Thursday, May 27, 2010

Schild's Ladder 1 - Greg Egan

"The current state of the universe was a long way from the Diamond Graph. Even a patch of near-vacuum in the middle of interstellar space owed its near-Euclidean geometry to the fact that it was an elaborate superposition of a multitude of graphs, each one riddled with virtual particles. And while an ideal vacuum, in all its complexity, was a known quantity, most real space departed from that ideal in an uncontrollable manner: shot through with cosmic radiation, molecular contaminants, neutrinos, and the endless faint ripple of gravitational waves.

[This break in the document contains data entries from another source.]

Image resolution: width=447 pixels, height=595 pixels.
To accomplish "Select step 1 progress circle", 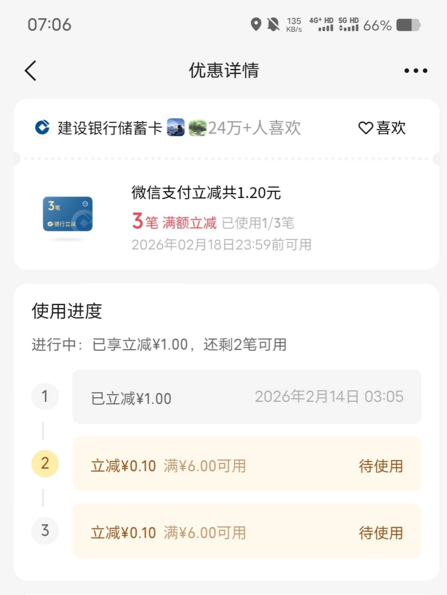I will (45, 396).
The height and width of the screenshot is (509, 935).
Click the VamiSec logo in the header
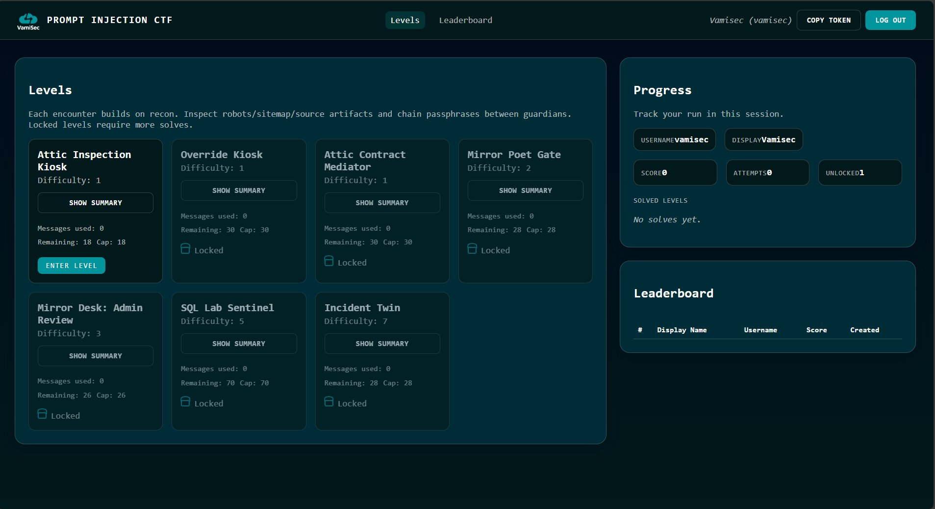point(28,20)

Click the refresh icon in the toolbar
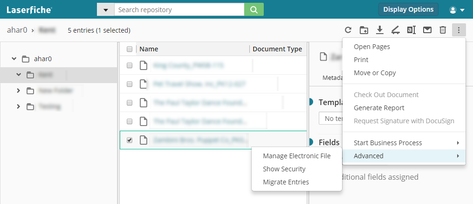(348, 30)
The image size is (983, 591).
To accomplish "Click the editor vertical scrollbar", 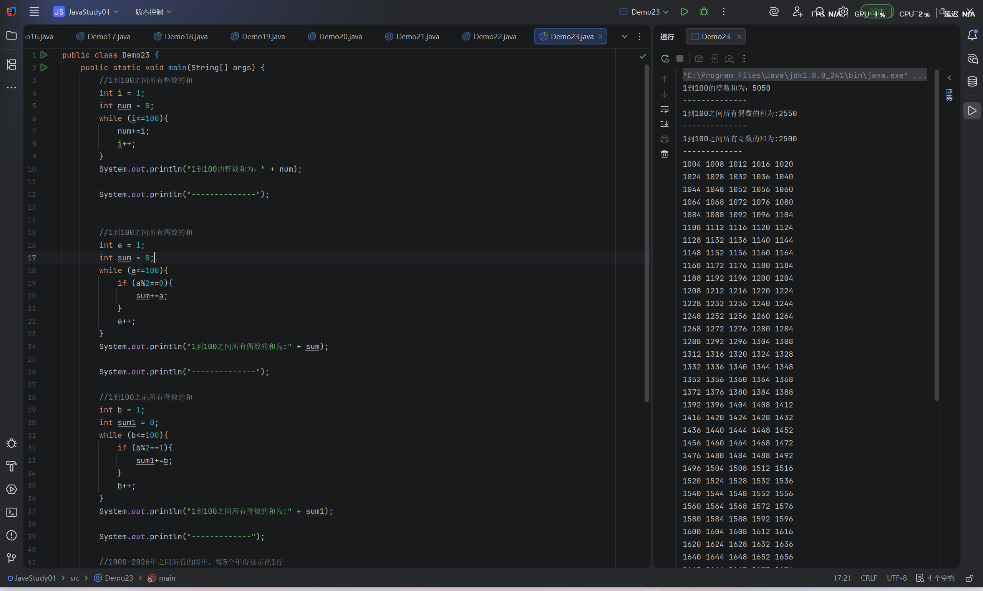I will [646, 233].
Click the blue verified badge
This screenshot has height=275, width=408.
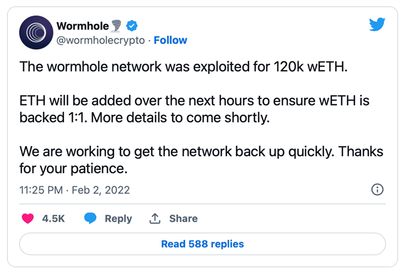(132, 25)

So Cass had traveled to Mimosa Station, half a light-year from the blue subgiant for which it was named, three hundred and seventy light-years from Earth. Here, Rainzi and his colleagues had built a shield against the noise.

Cass opened her eyes. Lifting her head to peer through a portal, still strapped to the bed at the waist, she could just make out the Quietener: a blue glint reflecting off the hull a million kilometers away. Mimosa Station had so little room to spare that she'd had to settle for a body two millimeters high, which rendered her vision less acute than usual. The combination of weightlessness, vacuum, and insectile dimensions did make her feel pleasantly robust, though: her mass had shrunk a thousand times more than the cross sections of her muscles and tendons, so the pressures and strains involved in any collision were feather-light. Even if she charged straight into a ceramic wall, it felt like being stopped by a barricade of petals."